Emerging Markets: Are the Risks Worth Your Investment?
Emerging countries have different risks than the rest of the world, so investing in these emerging markets carries different risks than those associated with investing in developed markets:
- Political risk: Some countries have established political systems that the citizens are happy with and that have worked for a long time; other countries are less settled.
Of course, even when a political situation is stable, the economy can have problems. When that happens, politicians like to have someone to blame, and ideally that isn’t someone who can vote for them. Investors from overseas sometimes fit the bill! And that, emerging-market investor, may be you.
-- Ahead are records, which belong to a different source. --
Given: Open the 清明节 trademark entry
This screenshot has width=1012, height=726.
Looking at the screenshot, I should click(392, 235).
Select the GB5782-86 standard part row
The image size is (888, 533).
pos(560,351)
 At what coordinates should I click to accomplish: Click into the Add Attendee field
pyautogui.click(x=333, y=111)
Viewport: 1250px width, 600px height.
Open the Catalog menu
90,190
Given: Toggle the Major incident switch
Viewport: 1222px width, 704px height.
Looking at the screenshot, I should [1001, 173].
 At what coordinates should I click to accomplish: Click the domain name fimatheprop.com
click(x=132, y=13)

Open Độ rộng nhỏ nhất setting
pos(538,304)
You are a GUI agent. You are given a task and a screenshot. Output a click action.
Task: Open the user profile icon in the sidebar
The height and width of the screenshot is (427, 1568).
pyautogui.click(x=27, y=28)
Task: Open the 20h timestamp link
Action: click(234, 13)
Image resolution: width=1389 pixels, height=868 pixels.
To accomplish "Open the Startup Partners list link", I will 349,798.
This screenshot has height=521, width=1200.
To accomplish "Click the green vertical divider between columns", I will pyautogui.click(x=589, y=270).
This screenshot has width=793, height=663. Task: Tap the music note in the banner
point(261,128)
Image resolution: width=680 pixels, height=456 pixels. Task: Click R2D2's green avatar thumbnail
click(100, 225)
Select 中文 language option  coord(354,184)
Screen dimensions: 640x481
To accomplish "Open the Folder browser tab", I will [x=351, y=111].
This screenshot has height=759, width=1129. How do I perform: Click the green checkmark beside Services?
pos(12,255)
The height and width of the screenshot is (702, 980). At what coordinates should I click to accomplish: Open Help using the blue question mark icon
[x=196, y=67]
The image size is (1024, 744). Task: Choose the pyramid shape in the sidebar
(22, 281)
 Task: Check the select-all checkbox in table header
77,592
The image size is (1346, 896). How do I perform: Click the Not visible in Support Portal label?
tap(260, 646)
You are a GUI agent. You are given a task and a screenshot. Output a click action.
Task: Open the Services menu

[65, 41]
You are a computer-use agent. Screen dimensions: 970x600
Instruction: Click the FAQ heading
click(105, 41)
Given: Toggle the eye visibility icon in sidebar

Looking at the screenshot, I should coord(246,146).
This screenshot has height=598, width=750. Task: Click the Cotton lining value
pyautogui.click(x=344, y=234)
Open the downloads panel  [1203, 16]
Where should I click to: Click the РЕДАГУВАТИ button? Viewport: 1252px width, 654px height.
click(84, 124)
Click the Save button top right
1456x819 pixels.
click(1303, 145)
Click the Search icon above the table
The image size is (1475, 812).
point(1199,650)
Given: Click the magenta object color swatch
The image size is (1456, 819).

- Social risk: Social risk can take the form of ethnic unrest that complicates hiring or that makes it hard to reach customers. It may come in the form of boycotts or strikes that disrupt supply chains. All that needs to happen is for people to stop getting along and to take it out on businesses.
Social risk is a little harder than political risk to quantify and to identify, but it’s real. You may well run into it when you invest in emerging markets.
- Information problems: With any investment, you need reliable information in order to assess the risks and the potential return. The problem with emerging-market investing is that getting good information can be difficult — not to mention expensive. A country may have loose accounting standards, little media oversight, and few objective investment analysts paying attention to how companies are doing.
It takes time and energy to find media that report on a nation in a language you understand, to become familiar with the differences in legal and accounting practices, and to make sure that the investment you make is for real.
- Liquidity: With any investment, you expect to get your money back someday. As a prospective investor in emerging markets, you need to be aware that getting your money back can be a problem.
Many emerging markets are thin, as the traders like to say, which means that few people are buying and selling securities on a regular basis. When you want to buy shares, for example, you may have to pay a high price in order to get the current owners to sell to you. When you
need to sell, you may need to accept a discount in order to entice a buyer.
Some countries have laws that limit the amount of currency people can take out of the country, which means you may be able to sell your investment but you may be prohibited from taking the cash home.
In addition to currency restrictions, some nations may restrict who can invest and who can sell. You may not be allowed to sell your interest or not allowed to sell all your shares at one time. You need to know the laws of the country in which you invest and react accordingly.